2 min readHuman magnetism

Like the birds, humans have a built-in compass. How can we keep this sense alive when GPS-enabled devises and navigation software have become so mainstream?

We have heard of bird navigation [read Birds And Quantum Entanglement], but what about human navigation? How did Polynesian seafarers sail back to their homes despite having no compasses to point their way? How did the participants of the Manchester experiments know where their campus was located despite being blindfolded?
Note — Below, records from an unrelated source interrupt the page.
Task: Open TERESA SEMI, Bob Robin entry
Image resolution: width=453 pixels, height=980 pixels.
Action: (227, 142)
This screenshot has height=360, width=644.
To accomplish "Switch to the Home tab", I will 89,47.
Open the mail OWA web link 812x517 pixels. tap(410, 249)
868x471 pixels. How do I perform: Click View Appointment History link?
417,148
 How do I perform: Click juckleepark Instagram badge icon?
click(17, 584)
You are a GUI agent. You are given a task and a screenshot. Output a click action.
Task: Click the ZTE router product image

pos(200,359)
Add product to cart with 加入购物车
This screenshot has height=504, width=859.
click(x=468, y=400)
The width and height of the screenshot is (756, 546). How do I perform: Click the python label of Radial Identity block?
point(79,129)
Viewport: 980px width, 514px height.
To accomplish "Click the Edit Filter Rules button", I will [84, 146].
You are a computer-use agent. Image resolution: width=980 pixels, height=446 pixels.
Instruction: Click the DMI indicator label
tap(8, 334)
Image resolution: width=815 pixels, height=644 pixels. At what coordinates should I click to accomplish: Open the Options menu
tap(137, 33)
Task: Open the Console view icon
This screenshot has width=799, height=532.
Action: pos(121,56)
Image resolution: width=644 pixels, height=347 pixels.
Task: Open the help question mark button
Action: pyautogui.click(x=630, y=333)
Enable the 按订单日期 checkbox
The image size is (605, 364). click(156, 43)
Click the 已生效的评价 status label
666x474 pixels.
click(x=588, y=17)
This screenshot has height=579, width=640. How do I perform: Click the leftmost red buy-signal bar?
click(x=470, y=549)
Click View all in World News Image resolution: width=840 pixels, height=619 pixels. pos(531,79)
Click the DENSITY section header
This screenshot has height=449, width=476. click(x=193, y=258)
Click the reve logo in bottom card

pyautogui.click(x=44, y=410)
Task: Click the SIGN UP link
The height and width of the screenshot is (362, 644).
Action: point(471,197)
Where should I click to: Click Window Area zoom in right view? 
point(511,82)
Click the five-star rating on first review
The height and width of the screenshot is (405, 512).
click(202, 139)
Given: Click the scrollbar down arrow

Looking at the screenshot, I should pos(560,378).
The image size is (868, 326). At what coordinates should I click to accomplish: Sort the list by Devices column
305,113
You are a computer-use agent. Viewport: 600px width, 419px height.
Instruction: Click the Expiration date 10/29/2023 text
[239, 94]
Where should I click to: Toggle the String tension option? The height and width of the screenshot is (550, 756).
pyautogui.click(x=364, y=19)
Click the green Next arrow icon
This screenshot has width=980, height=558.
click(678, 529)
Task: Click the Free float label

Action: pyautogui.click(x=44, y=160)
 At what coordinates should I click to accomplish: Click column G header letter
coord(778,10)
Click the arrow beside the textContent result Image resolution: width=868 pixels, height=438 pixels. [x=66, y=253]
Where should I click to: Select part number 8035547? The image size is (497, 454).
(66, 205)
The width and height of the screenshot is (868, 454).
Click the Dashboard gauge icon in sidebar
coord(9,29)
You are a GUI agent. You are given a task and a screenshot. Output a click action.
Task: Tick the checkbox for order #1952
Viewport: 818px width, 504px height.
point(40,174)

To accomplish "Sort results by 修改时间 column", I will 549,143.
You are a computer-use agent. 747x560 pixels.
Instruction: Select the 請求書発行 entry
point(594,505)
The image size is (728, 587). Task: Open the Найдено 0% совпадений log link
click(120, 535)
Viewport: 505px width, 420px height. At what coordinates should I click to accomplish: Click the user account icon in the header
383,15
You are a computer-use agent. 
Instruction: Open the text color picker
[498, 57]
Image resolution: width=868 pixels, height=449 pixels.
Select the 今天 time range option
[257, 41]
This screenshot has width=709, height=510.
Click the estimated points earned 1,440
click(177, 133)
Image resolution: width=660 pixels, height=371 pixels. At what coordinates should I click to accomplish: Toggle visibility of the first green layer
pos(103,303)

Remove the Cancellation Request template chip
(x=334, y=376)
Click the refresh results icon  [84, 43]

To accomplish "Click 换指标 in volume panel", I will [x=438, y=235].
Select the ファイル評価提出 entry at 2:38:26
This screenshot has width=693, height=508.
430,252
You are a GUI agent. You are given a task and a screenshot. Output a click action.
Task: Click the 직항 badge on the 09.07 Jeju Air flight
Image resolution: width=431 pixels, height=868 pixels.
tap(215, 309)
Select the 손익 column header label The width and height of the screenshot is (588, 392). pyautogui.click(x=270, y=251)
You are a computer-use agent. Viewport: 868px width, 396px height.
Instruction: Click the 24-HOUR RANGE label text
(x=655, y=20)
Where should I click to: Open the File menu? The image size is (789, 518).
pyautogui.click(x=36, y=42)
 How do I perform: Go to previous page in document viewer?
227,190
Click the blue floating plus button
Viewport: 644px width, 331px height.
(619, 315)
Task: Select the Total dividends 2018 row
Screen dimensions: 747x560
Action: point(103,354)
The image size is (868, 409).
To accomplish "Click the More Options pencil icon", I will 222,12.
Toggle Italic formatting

In this article for Aeon, cognitive neuroscientist Philip Jaekl explores the idea of human magnetism, which he refers to as magnetoreceptive sense. Jaekl maintains that the magnetic sense can be traced early in evolution and that plants, animals, and of course, humans living today are endowed with this sense. Our inability to utilize the magnetoreceptive sense in our daily lives could be due to the fact that we now have other means of navigating, namely biologically (through vision) and artificially (through maps, and lately, through our smartphones).

Implications for AI

The following article awakens us to several realities. First, despite our seeming difference from all the living creatures on this planet, humans are a product of evolution. As such, we have internalized the various developments developments of this eons-long process, enabling us to reach the summit we are at now. Second, technology is replacing our natural senses, and that the less we use our natural senses, the bigger the tendency that it will be lost to us. 
Knowing these two realities, we now have to look to the future, to the new capacities that artificial intelligence is affording to us, and to the “eons-old” human capacities that may be lost because of this new technology. Without capacities of our own, we will become overly dependent of this new technology. Are we truly willing to give up our freedom that easily?